LA IGLESIA COMO UNA GRAN FAMILIA
miércoles 26 agosto 2020

LA IGLESIA COMO UNA GRAN FAMILIA

Me parece maravilloso la expresión que usa Pablo en este pasaje: “familia de la fe”. Cuán importante será en los tiempos que vienen, en un mundo “pospandemia”, que podamos cumplir con esta función de familia que el Señor estableció para su iglesia.

Yo amo a la iglesia, sin embargo, esto no fue automático en mí, sino que tuve que atravesar un proceso. Recuerdo que cuando conocí al Señor, me habían invitado a la iglesia, justamente esa semana acababa de fallecer mi papá. Me encontraba con muchas preguntas, muy triste, pero finalmente me decidí y fui. El primer impacto fue visual. El edificio no se parecía a una iglesia de las que yo conocía, era el living de la casa de una familia. La gente cantaba y levantaba las manos. No comprendía lo que sucedía, pero fui impactada por la atmósfera del lugar. La presencia del Señor estaba ahí. ¡Ese día me encontré con mi amado Salvador! Nadie me invitó a hacer la oración de entrega, como el lugar estaba repleto de gente y yo había llegado tarde, terminé ubicada detrás de la heladera familiar y, allí, siendo aún una adolescente que lo único que sabía era que necesitaba la ayuda de Dios, hice una oración y me entregué a Cristo. En ese momento entendí un principio espiritual importantísimo: la iglesia no es un edificio, sino un grupo de personas salvas por la sangre de Jesucristo y lo más natural es que donde está esa gente también el Señor y hay salvación y milagros. El lugar físico es secundario, lo importante ocurre en la unión de esas personas, porque como dijo el Señor, “donde están dos o tres congregados en Mi nombre, allí estoy Yo en medio de ellos” (Mateo 18:20)

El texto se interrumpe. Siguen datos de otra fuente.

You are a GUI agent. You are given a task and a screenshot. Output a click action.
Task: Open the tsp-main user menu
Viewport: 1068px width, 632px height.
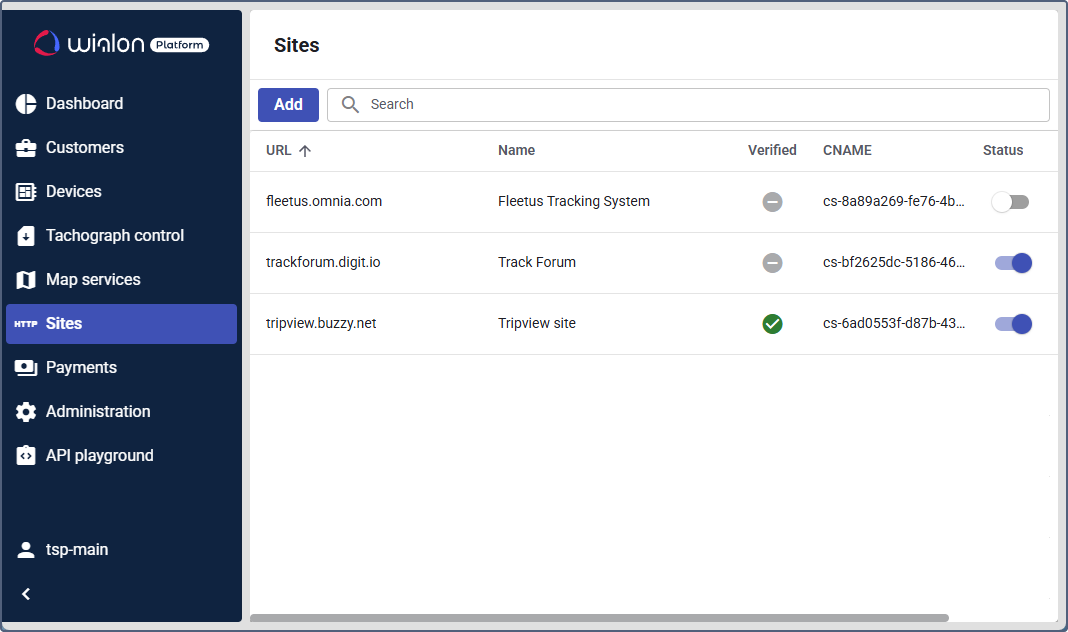76,550
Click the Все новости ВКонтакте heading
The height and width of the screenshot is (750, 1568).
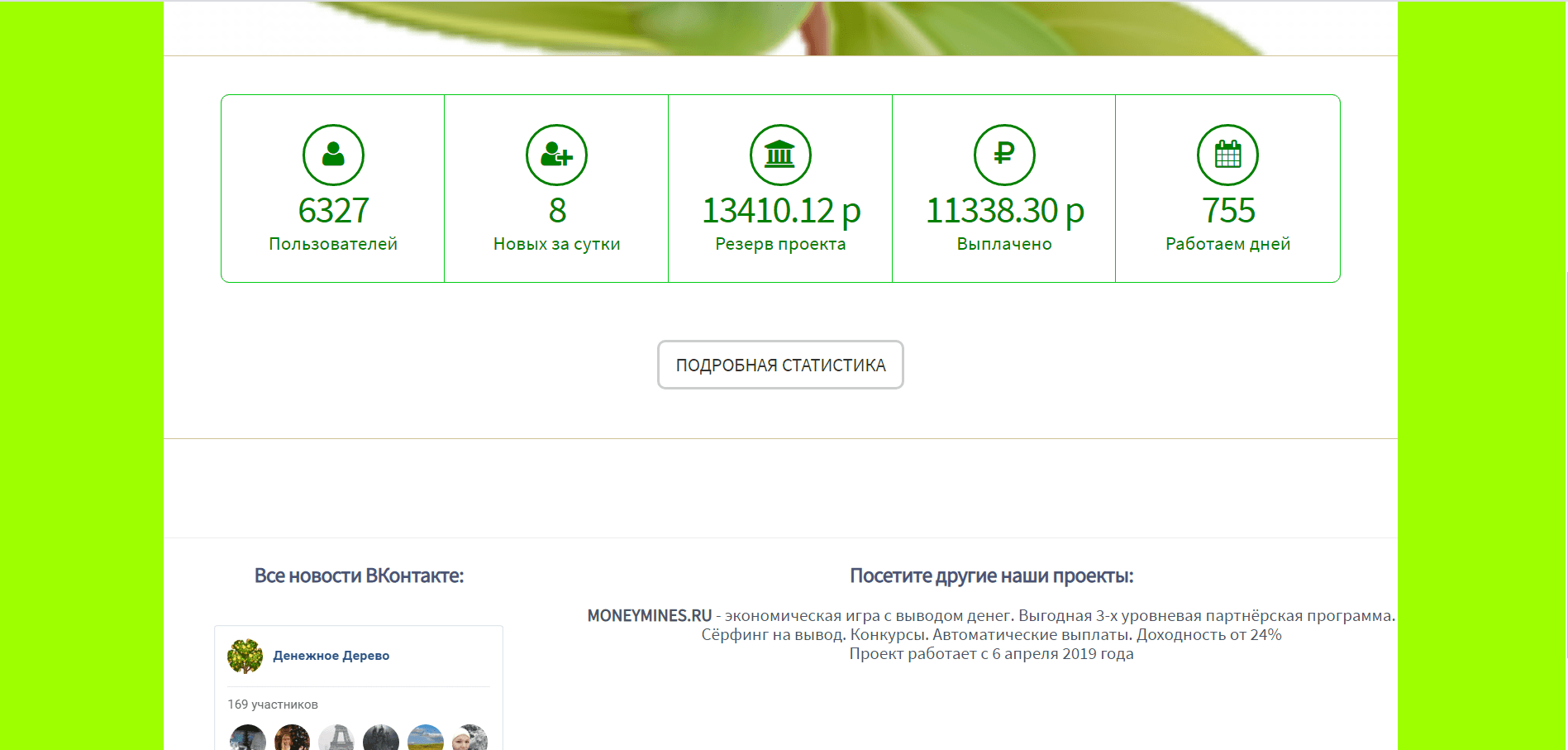pyautogui.click(x=359, y=576)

A partir de aquel día, comencé a asistir todas las semanas. Había descubierto una nueva familia, la iglesia del Señor, mi familia de la fe, tanto o más cercana que mi familia natural. Pero al tiempo, al igual que con mi familia de sangre, descubrí que la iglesia no es perfecta, ya que está compuesta por personas, gente de carne y hueso, con limitaciones y defectos. Además, si llegara a existir la “iglesia perfecta”, el ingreso de cualquiera de nosotros la arruinaría, ¡porque romperíamos la perfección!

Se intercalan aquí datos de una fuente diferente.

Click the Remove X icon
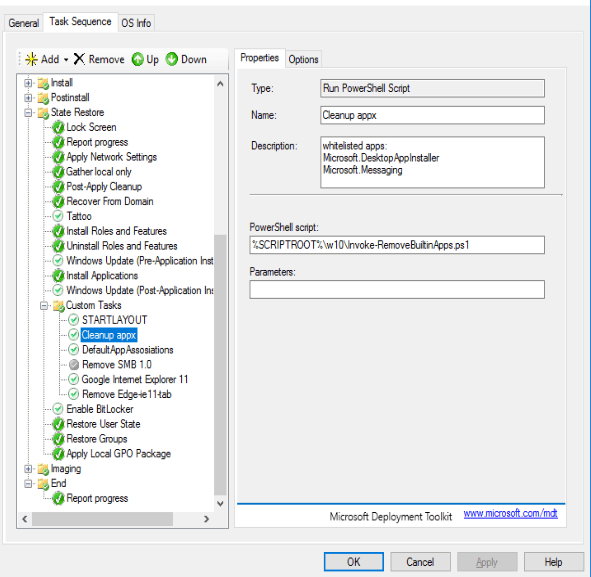Image resolution: width=591 pixels, height=577 pixels. [79, 59]
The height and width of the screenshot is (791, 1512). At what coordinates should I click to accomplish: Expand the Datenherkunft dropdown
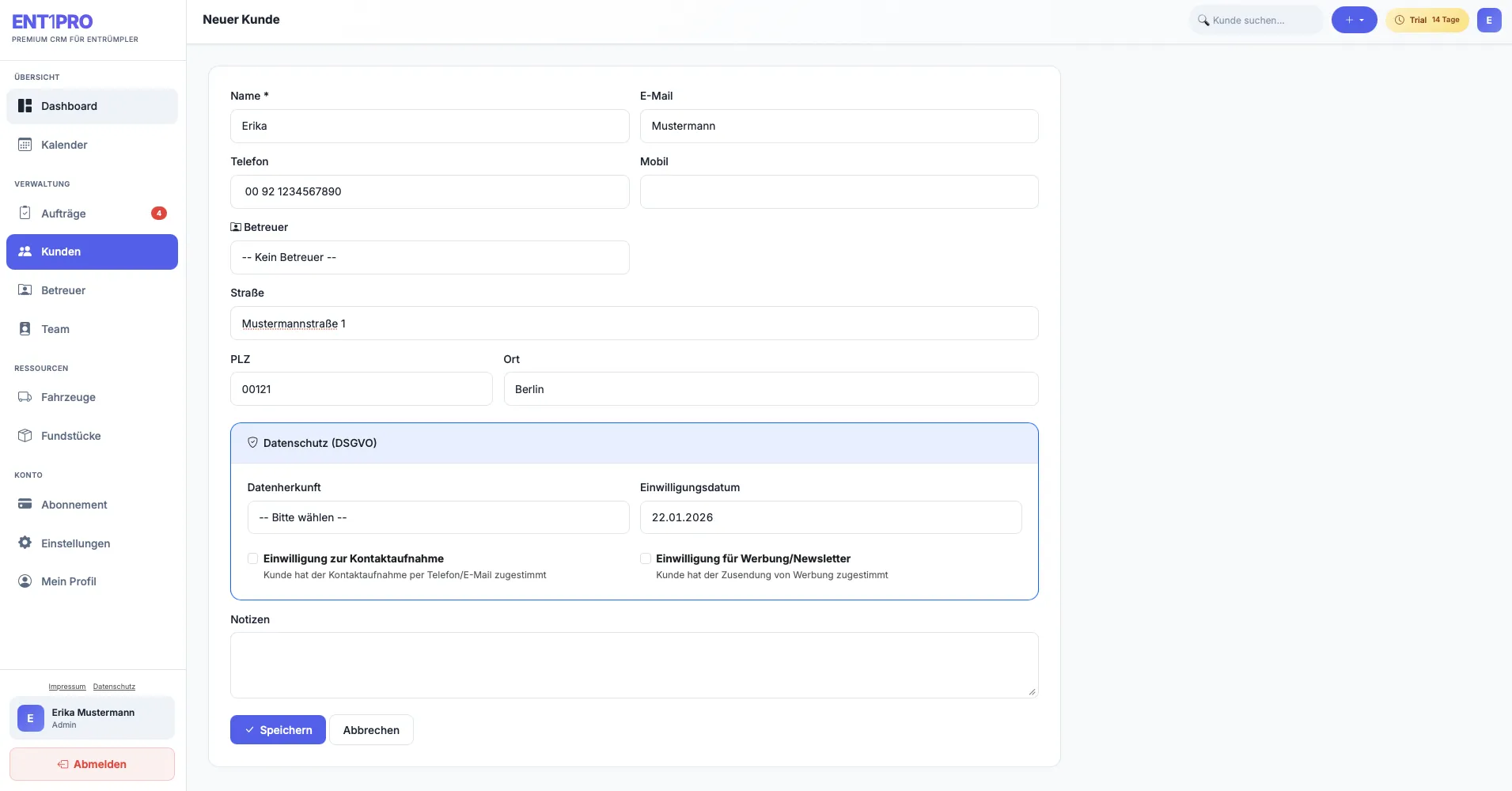(x=438, y=517)
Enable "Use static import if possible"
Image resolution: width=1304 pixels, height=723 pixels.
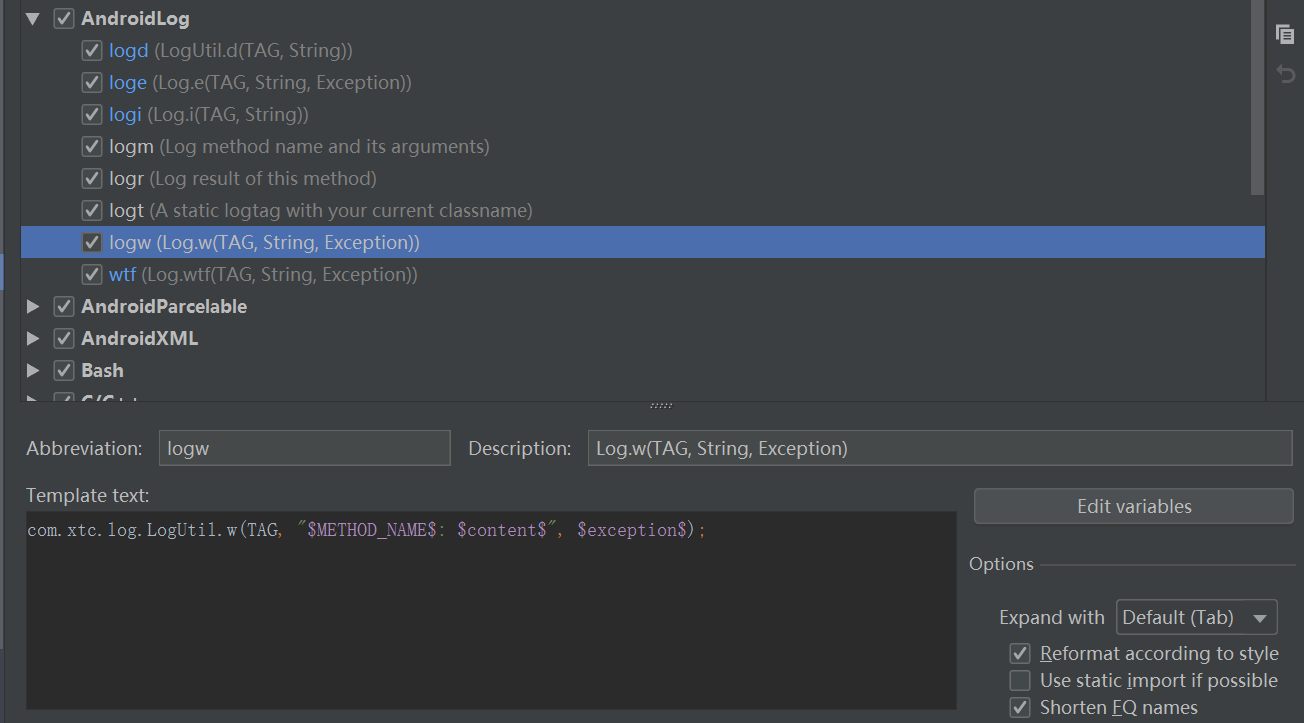click(x=1019, y=680)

La iglesia, en definitiva, no es un lugar para gente sana, sino para personas enfermas; de hecho, podría describirla como un gran hospital. Todos estamos enfermos a causa del pecado y hasta que lleguemos a nuestra morada eterna, padeceremos esa plaga. Esta es la razón por la cual en la iglesia a veces sufrimos desilusiones, frustraciones, discusiones y enojos. Sin embargo, también es en este lugar donde aprendemos a perdonar, a ceder, a respetar, a abandonar el individualismo y a amar. Por otro lado, así como no podemos desprendernos de nuestra familia de sangre, tampoco podemos desligarnos de la familia de la fe: ¡somos hermanos comprados por la sangre de Jesús! No despreciemos aquello que a Jesús tanto le costó. Seamos férreos defensores de Su iglesia, respaldemos y cuidemos de ella velando por nuestros hermanos, orando por nuestros líderes y pastores, sirviendo en los diferentes ministerios y apoyándola económicamente.

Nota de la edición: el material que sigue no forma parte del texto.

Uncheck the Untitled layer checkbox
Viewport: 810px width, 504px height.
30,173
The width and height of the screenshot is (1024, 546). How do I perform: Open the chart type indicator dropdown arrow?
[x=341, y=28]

Finalmente, debemos asumir nuestro compromiso frente a los nuevos hijos que están naciendo en la familia. Seamos responsables de su salud espiritual y de su integración al cuerpo. No escatimemos nuestros esfuerzos, cuidémoslos con la misma dedicación con que cuidamos a nuestros hijos ¡al fin de cuentas somos sus padres espirituales! Afirmémoslos en la fe, enseñémosles los valores de la familia y, fundamentalmente, seamos un buen modelo para ellos. Amar a nuestra preciosa familia de la fe es, sin dudas, una manera de demostrar nuestro amor por el Señor.